Vladimir Petrovich Ogorodnikov (Владимир Петрович Огородников; born 10 July 1945 in Leningrad) is a Soviet Russian philosopher. Doktor Nauk (1987), Honorary Professor at the St. Petersburg State Transport University (2014), Professor at the A.F. Mozhaysky Military-Space Academy (since February 2016), Member of the Petrovskaya Academy of Sciences and Arts (2003), Corresponding Member of the Russian Academy of Natural Sciences.
He is a Specialist in Theory of Determinism.

==Career==
In 1969-73 he was a komsomol worker.

He graduated from the LGU Faculty of Philosophy in 1972.
Candidate of Sciences (1978), Doktor Nauk (1987).
In 1989 he received the title of Professor.

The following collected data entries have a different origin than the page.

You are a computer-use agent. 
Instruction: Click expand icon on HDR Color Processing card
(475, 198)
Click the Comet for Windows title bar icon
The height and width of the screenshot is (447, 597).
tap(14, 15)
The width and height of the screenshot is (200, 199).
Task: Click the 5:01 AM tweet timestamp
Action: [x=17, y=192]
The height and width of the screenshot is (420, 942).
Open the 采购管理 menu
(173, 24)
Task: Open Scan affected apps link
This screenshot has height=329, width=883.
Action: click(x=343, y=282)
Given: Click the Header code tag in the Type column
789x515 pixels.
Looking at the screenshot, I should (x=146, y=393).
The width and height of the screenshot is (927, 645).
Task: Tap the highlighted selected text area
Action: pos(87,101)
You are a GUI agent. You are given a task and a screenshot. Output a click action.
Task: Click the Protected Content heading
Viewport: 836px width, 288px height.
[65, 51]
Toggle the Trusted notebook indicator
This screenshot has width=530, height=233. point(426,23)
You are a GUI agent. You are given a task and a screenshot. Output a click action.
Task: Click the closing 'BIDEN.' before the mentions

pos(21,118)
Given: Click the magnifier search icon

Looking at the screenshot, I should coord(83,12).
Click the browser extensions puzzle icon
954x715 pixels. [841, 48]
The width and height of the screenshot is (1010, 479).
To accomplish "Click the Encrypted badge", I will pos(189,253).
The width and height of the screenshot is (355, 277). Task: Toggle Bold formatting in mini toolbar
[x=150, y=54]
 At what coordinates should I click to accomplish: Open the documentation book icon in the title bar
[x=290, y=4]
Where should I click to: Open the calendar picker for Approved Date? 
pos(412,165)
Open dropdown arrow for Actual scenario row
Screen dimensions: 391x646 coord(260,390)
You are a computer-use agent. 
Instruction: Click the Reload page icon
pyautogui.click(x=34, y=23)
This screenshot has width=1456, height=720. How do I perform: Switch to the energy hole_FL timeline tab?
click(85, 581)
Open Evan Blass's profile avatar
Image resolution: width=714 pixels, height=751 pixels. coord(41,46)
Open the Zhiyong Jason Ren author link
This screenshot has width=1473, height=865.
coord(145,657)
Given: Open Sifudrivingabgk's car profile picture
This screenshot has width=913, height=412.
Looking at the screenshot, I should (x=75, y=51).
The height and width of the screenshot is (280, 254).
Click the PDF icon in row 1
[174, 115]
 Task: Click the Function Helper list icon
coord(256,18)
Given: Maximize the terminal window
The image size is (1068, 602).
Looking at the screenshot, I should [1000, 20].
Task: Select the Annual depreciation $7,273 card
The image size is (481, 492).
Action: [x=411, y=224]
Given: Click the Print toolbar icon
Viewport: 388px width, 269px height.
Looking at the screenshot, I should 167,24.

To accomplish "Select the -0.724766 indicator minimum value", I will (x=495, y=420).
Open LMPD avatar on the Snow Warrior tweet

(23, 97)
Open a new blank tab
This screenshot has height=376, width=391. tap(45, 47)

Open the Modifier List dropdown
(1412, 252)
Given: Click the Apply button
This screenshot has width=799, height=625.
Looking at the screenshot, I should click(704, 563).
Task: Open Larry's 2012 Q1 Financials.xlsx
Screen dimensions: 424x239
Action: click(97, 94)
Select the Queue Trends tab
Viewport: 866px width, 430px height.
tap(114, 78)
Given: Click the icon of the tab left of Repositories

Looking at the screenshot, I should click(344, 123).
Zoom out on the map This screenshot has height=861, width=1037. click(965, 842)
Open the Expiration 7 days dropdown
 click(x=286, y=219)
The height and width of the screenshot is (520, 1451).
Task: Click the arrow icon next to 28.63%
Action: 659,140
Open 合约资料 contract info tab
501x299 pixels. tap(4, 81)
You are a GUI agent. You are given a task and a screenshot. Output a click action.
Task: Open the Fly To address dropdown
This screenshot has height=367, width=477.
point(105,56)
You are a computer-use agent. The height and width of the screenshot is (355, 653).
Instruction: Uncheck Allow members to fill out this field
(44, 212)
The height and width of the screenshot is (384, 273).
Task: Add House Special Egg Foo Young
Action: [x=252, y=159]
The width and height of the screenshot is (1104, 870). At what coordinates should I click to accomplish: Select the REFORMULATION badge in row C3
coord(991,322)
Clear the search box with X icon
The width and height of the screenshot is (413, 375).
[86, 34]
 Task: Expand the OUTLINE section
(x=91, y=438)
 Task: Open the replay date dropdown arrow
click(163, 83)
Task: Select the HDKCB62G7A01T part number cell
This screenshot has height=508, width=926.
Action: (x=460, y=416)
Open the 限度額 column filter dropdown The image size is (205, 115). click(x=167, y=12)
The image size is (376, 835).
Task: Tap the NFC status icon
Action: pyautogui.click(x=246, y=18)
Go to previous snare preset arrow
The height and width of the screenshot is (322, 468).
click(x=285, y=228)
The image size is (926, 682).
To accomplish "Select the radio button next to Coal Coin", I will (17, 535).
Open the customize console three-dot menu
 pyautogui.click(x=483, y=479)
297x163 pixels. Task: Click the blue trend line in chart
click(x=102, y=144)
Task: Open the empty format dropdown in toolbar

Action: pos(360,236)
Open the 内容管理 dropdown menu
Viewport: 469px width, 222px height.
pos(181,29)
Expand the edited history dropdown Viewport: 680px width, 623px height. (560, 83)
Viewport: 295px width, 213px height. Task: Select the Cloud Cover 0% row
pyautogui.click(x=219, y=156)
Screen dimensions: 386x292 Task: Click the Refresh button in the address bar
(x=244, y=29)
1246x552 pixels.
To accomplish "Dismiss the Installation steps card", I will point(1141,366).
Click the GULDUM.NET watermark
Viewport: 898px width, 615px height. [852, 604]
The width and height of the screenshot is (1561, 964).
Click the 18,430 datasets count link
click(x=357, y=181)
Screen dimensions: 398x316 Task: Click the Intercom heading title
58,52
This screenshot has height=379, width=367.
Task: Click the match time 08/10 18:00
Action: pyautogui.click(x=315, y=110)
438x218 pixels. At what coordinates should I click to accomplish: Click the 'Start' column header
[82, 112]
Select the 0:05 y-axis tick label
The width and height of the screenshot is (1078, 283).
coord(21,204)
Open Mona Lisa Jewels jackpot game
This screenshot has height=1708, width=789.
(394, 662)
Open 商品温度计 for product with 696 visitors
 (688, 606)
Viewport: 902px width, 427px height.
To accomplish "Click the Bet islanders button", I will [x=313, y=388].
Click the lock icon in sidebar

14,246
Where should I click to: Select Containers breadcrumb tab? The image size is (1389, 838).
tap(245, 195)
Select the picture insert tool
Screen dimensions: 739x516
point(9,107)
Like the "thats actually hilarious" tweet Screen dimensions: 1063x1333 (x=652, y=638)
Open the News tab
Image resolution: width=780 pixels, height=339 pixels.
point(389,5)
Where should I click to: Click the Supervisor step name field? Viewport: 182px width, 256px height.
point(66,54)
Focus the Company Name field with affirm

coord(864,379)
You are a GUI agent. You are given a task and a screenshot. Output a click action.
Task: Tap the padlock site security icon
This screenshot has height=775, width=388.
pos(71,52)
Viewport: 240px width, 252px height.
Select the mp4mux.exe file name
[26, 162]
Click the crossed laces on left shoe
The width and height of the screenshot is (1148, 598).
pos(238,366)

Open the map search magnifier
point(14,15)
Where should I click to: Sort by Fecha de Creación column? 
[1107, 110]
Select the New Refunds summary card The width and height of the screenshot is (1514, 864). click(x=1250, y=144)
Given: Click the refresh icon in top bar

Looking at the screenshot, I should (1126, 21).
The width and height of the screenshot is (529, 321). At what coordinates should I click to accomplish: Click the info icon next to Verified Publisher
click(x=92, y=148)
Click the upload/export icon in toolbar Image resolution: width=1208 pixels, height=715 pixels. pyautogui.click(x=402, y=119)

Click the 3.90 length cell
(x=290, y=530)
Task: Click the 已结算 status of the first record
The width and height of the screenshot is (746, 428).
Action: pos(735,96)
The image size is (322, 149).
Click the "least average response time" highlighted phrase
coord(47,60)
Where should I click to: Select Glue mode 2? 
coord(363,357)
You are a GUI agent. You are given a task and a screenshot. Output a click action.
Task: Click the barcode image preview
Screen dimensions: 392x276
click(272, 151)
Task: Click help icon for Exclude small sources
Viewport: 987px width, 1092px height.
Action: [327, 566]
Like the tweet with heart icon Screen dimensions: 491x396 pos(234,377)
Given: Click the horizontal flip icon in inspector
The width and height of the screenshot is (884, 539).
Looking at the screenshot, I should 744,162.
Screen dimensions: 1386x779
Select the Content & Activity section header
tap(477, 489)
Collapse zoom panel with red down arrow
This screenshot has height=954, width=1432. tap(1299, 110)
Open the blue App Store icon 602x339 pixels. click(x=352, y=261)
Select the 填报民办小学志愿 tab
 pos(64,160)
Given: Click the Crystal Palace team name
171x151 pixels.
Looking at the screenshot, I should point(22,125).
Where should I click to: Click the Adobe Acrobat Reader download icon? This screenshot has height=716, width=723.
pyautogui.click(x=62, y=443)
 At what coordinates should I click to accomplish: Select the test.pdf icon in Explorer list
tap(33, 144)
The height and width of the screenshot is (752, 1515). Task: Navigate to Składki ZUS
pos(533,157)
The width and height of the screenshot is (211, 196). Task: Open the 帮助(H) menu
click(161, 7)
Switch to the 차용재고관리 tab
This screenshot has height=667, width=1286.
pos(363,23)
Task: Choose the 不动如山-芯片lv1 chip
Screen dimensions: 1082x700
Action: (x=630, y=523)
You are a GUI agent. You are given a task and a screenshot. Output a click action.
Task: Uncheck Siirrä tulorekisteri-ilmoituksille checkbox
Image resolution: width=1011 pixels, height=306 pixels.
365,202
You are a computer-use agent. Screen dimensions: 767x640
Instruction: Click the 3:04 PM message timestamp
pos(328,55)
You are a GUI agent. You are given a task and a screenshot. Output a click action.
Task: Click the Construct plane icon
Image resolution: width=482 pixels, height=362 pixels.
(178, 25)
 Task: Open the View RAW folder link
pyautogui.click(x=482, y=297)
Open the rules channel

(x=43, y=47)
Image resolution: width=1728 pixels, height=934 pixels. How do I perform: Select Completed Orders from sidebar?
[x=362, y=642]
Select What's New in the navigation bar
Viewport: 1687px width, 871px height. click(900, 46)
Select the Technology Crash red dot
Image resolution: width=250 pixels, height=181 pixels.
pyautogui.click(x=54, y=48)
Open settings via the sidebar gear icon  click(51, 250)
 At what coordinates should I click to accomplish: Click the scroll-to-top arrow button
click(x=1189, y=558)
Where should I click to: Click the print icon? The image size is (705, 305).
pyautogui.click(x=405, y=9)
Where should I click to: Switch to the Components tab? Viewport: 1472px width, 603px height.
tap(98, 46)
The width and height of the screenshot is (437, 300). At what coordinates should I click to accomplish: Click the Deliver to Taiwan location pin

From 1991 to 2016, Ogorodnikov headed the Department of Philosophy at the St. Petersburg State Transport University.

He is married and has two daughters.

Ogorodnikov is the author more than 90 works including 9 monographs.

He is a member of the Ideological Commission of the Russian Communist Workers Party.

==Honors and awards==
- Jubilee Medal "Twenty Years of Victory in the Great Patriotic War 1941–1945" (1965)
- Jubilee Medal "In Commemoration of the 100th Anniversary of the Birth of Vladimir Ilyich Lenin" (1970)
- Medal "Veteran of Labour" (1990)
- Medal "In Commemoration of the 300th Anniversary of Saint Petersburg"
- Honorary Professor at the St. Petersburg State Transport University (2014)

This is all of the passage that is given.